In [55]:
import torch
import torch.nn.functional as F
import torchvision.datasets as datasets
import torchvision.transforms as transforms
from torch import optim
from torch import nn
from torch.utils.data import DataLoader
from tqdm import tqdm

from torch.utils.data import Dataset

import os
import pandas as pd
from torchvision.io import read_image

import matplotlib.pyplot as plt
from PIL import Image

In [None]:
#Pytorch uses object-oriented programming and classes to build models.

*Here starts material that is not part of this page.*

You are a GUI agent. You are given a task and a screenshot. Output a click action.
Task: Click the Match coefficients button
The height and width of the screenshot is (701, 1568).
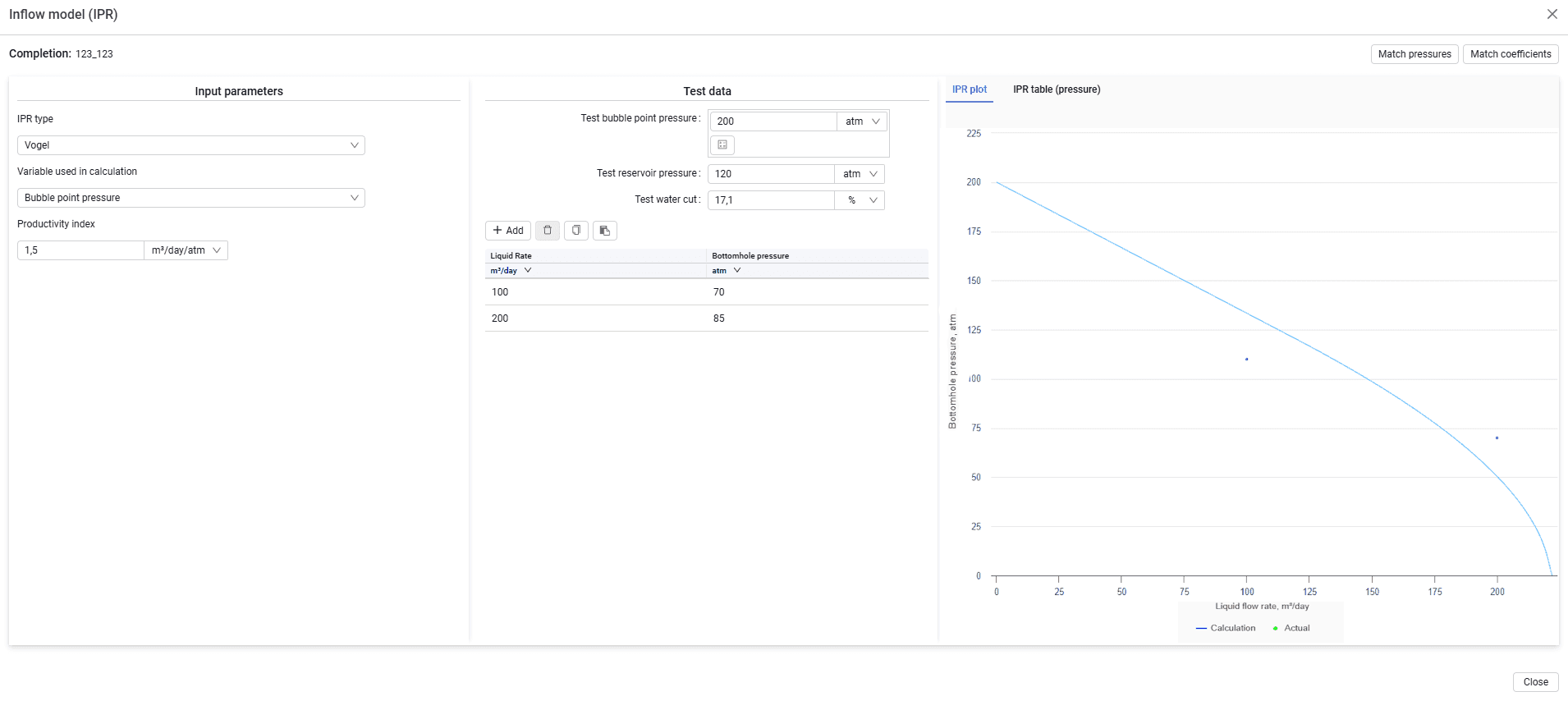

Here, we define a simple convolutional neural network (CNN)

class CNN(nn.Module):
    def __init__(self, in_channels, num_classes=3):
        """
        Define the layers of the convolutional neural network.

        Parameters:
            in_channels: int
                The number of channels in the input image.             num_classes: int
                The number of classes we want to predict, in our case 3
        """
        super(CNN, self).__init__()

        # First convolutional layer: 1 input channel, 8 output channels, 3x3 kernel, stride 1, padding 1
        self.conv1 = nn.Conv2d(in_channels=in_channels, out_channels=8, kernel_size=3, stride=1, padding=1)
        # Max pooling layer: 2x2 window, stride 2
        self.pool = nn.MaxPool2d(kernel_size=2, stride=2)
        # Second convolutional layer: 8 input channels, 16 output channels, 3x3 kernel, stride 1, padding 1
        self.conv2 = nn.Conv2d(in_channels=8, out_channels=16, kernel_size=3, stride=1, padding=1)
        self.fc1 = nn.Linear(16 * 7 * 7, num_classes)

    def forward(self, x):
        """
        Define the forward pass of the neural network.

        Parameters:
            x: torch.Tensor
                The input tensor.

        Returns:
            torch.Tensor
                The output tensor after passing through the network.
        """
        x = F.relu(self.conv1(x))  # Apply first convolution and ReLU activation
        x = self.pool(x)           # Apply max pooling
        x = F.relu(self.conv2(x))  # Apply second convolution and ReLU activation
        x = self.pool(x)           # Apply max pooling
        x = x.reshape(x.shape[0], -1)  # Flatten the tensor
        x = self.fc1(x)            # Apply fully connected layer
        return x

In [127]:
device = "cuda" if torch.cuda.is_available() else "cpu"
device

'cuda'

In [None]:
# Learning rate, batch size, and num_epochs can all be changed - see if you can increase the accuracy!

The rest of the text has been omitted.